Esa tarde, cuando el cielo parecía un pañuelo cansado que alguien dejó caer sobre la gélida ciudad de Oruro, — mi pequeño pueblo altiplánico — comprendí que todas las batallas se resumen a un puñado de movimientos que uno cree elegir, pero que vienen escritos desde antes.

¡Maktub! En el idioma de los árabes: estaba escrito. Porque los eventos importantes de la vida, suceden por una razón dentro de un plan mayor y no por casualidad. Como si fuéramos peones que a menudo aceptamos silenciosos todo lo que está destinado a ser, especialmente, los momentos difíciles

Él llegó sin anunciarse. No tocó la puerta; apenas se materializó en la silla vacía frente a mí, como si fuera una encarnación del destino, como si hubiera estado ahí desde siempre.

—¿Jugamos? —preguntó.

Y su voz seca, tenía el eco de los que ya no regresan.

Dispuse las piezas con la parsimonia de quien, por obligación, ordena los recuerdos: los peones eran las pequeñas renuncias que, eternamente, tendrán cierto peso; los caballos, los saltos que di, cruzando fronteras, creyendo escapar de mí misma; las torres, los lugares donde una vez me refugié y me refugio, cada vez que cambio de escondite; y la reina… la reina era la palabra que nunca dije a tiempo.

El rey, por supuesto, era mi silencio que, como collar utiliza los nudos de la garganta.

Él hizo la primera jugada. Un avance sencillo, casi inocente, digno de un aprendiz. Yo respondí rápido, con la torpeza de quien carga demasiadas sombras en el bolsillo.
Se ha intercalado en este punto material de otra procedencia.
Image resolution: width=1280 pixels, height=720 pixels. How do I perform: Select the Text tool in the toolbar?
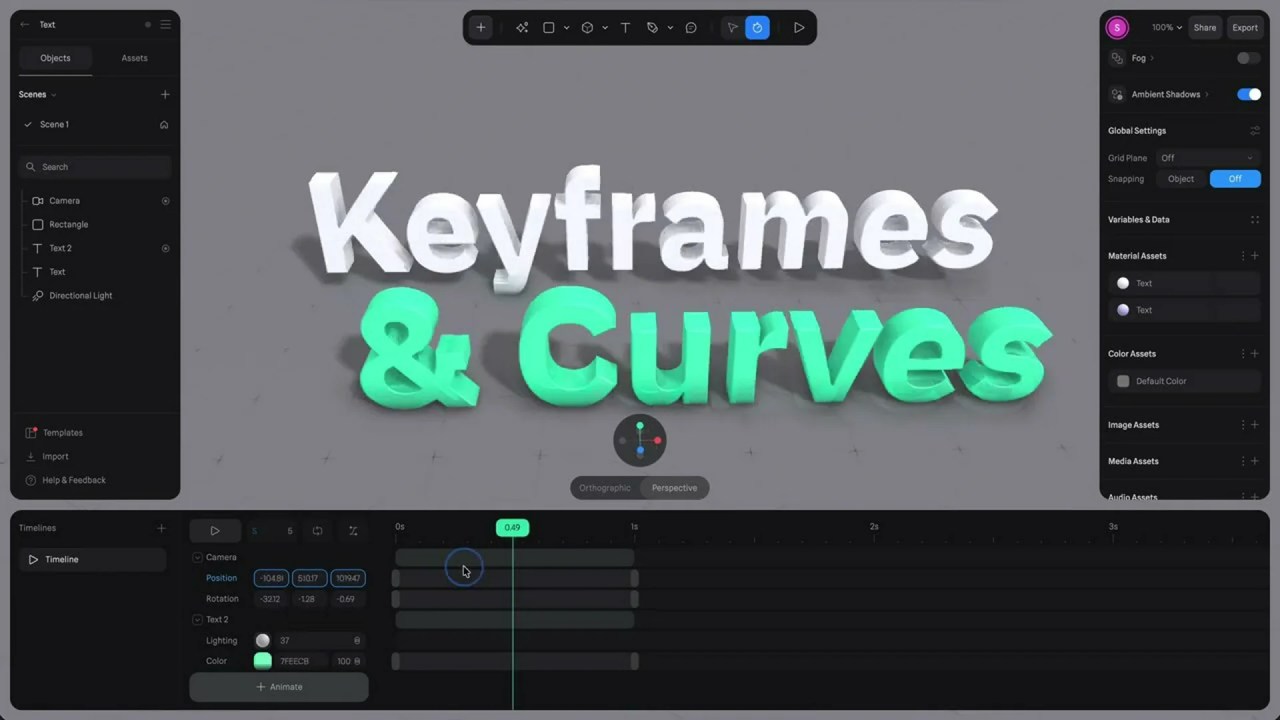pos(625,27)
—No te apresures —susurró—. El tiempo es un espejismo que solo sirve para inquietar. El juego es un microcosmos de la existencia, con sus victorias, derrotas y un final inevitable. Donde las reglas son mágicas y arbitrarias, pero inexorables, y la partida nunca termina realmente, sino que se reinicia.

Mientras las piezas se movían, entendí que no jugábamos ajedrez: jugábamos mi vida. Jugábamos la suma de mis días, el borde de mis heridas, el brillo tenue de mis victorias. Él conocía cada movimiento antes de que mis dedos rozaran la madera.

—¿Cómo sabes lo que voy a hacer?

—Porque he visto tu alma jugar desde que naciste.

Entonces, un peón suyo avanzó y abrió un camino que yo no vi. O no quise ver. Sentí un temblor, como si la mesa fuera un puente frágil sobre un abismo antiguo. Quise retroceder, rehacer la partida, borrar mis errores. Pero, me percaté, que nadie puede desandar la vida sin romperse un poco más.

—No tengas miedo —me dijo—. Solo estoy aquí para recordarte lo que fuiste… y lo que aún puedes ser.

Todo se detuvo cuando su reina quedó frente a mi rey: una línea perfecta, luminosa, inevitable.

Lo miré. Tenía la expresión serena de quien no celebra la victoria, porque sabe que ganar es apenas otro modo de perder.

—Jaque mate —anunció con suavidad.

Y algo en mí se quebró, pero no dolió.

Era más bien un desprendimiento de un peso viejo que se aflojaba, la culpa que cae, el nombre que ya no hiere.

Entendí entonces que no era una derrota: era una revelación.

Cuando levanté la vista, él ya no estaba.

La silla quedó vacía, la tarde en las frías calles de Oruro, se volvió más clara y las piezas parecían descansar después de una larga vigilia.

Tomé mi rey entre los dedos. Lo sentí liviano, casi nuevo.

Y supe, con una certeza humilde, que a veces hay que perder una partida para recuperar el alma que ya se nos había extraviado.

Porque el verdadero jaque mate no lo da quien vence, sino quien enseña a comenzar de nuevo.